Articles, Retirement

Reasons It’s Never Too Early To Save For Retirement

Written By: Eric Williams
Reviewed by: Mike Reyes
Last Updated October 13, 2022

This content is not intended to provide financial advice; rather, it’s for information and entertainment purposes only.

Always consult a licensed advisor for investment decisions.

Some of the links in this article may be affiliate links. If you click on a link, the affiliate may provide compensation to this site at no cost to you, regardless if you decide to purchase something. You can read our affiliate disclosure in our privacy policy.

Finally, this article has been written, reviewed, and fact-checked. Portions of this article have been written using assistive AI tools to help with tasks like research, spell-checking, grammar, and translation. Please have a look at our editorial guidelines for more information about how we create content.

a happy family with kids hoping to avoid financial mistakes

“Take advantage of every moment because it’ll be over before you know it.” This valuable advice applies to childhood, education, careers, and life. Every retiree would say the same thing to their 20-year-old self.

Every moment counts. Here are some reasons why it’s never too early to start saving for retirement.

Time Is Money

The most logical reason to start saving early is to give yourself more time. If you start saving now instead of two years later, that time difference could be worth six digits.

The age when you start contributing money to your retirement significantly impacts the final total. CNN Money’s retirement guide provides a great example of the difference a decade can make:

  • Starting at 25: Say you put aside $3,000 a year in a tax-exempt retirement account for 10 years, then stop saving money for retirement. Assuming a conservative 7% annual return, your $30,000 investment over that decade would grow to $338,000 by age 65.
  • Starting at 35: Say you save the same $3,000 a year for 30 years. You will have set aside $90,000 during that time, but it only grew to $303,000 with an identical 7% annual return. The last 10 years you neglected to save caused you to miss out on another $35,000, at least.

Do not underestimate the power of compound interest. You should start devoting money to your retirement as soon as you become a full-time workforce member. In this situation, time is money.

More Savings Before Life Gets Crazy

Your early 20’s are the calm before the storm. It might not feel that way, but you will take on more responsibility as you age. Aside from advancing your career, you might want to travel more often, buy property, or start a family. These things are expensive and time-consuming. You need at least some savings to give yourself breathing room.
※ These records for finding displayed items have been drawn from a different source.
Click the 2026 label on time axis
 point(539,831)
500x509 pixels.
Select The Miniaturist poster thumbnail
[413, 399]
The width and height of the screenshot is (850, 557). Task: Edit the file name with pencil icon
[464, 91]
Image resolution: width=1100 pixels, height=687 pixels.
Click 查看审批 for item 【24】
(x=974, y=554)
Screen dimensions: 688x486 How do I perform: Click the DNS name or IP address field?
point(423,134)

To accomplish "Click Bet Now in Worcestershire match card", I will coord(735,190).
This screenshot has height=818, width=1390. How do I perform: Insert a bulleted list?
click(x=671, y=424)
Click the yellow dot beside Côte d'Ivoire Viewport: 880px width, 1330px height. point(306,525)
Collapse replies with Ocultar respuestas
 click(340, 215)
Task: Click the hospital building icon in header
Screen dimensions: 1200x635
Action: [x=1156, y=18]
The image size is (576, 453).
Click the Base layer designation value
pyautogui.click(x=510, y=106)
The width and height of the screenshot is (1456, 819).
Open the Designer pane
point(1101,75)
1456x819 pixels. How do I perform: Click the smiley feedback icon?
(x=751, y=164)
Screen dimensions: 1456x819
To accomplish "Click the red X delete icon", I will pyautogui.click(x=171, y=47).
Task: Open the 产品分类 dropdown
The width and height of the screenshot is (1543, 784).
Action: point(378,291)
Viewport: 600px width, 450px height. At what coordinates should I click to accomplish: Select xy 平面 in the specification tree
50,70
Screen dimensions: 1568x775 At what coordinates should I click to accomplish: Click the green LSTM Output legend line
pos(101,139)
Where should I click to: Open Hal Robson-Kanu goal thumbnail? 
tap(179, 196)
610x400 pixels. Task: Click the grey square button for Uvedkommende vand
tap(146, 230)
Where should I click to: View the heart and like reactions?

It’s better to start saving while you only have a handful of expenses to pay. You’ll be able to devote more of your paycheck without causing as much financial strain. As we discussed in the first reason, time is your best resource when planning for retirement.

Company-Sponsored Retirement Plans

The easiest way to begin saving for retirement is through company-sponsored plans, namely 401(k)s and Roth individual retirement accounts (IRAs). Setting up these plans is much more straightforward when you’re new to the workforce. Talk to your employer about setting up these plans ASAP.

Roth IRAs are only available to individuals with incomes below $144,000, so everyone qualifies for one early in their careers. The money you put into an IRA doesn’t get affected by taxes. However, you might have to pay a tax if you withdraw some of your earnings within five years of creating the account.

Whether you have a 401(k), Roth IRA, or both, it’s best to leave them alone and let the money grow. The longer you cultivate your savings accounts, the better your harvest will be.

Keep Pace With Inflation

Inflation is a more important factor than ever when it comes to retirement. Young workers must start saving early to increase their chances of keeping up with inflation. The consumer price index has spiked by about eight percent since the COVID-19 pandemic began, and it doesn’t show signs of stopping.

If the cost of living continues to rise, you must start putting money away now. You might be unable to devote the same amount to your retirement savings later. Make a sizable contribution to your retirement now before the economic climate worsens.

Longer Life Expectancy

Retired Folks celebrating achieving financial freedom

The average life expectancy is around the mid-80s for most developed countries, but that number is growing. If you prioritize your health, you might live into your late 90s or even longer. That means you need to plan for a longer retirement period. Start putting away money now, so you don’t run out of savings in your final years.

Not Reliant on Social Security Benefits

Speaking of longer life expectancy, a larger elderly population means more people will turn to Social Security benefits for help. This trend will put more financial pressure on the program and make its future uncertain. You don’t want to be too reliant on Social Security because it might not be a viable option in the long run without changes to the tax code.

Smart Financial Habits

As the old saying goes, good habits start young. Saving for retirement early in your career helps you develop well-rounded financial habits. If you start learning the ins and outs of saving in your mid-20s, you could be a financial guru by age 40. Every day is an opportunity to learn something new about smart saving strategies.

Time to Start Saving

Once you start your career, it’s time to put on your adult pants and make your financial decisions with the long term in mind—no more spending your paychecks on restaurants, concerts, and TV subscriptions. You’re in charge of your financial success now, so you need to act like it. Start saving for retirement ASAP. Your future self will thank you for it.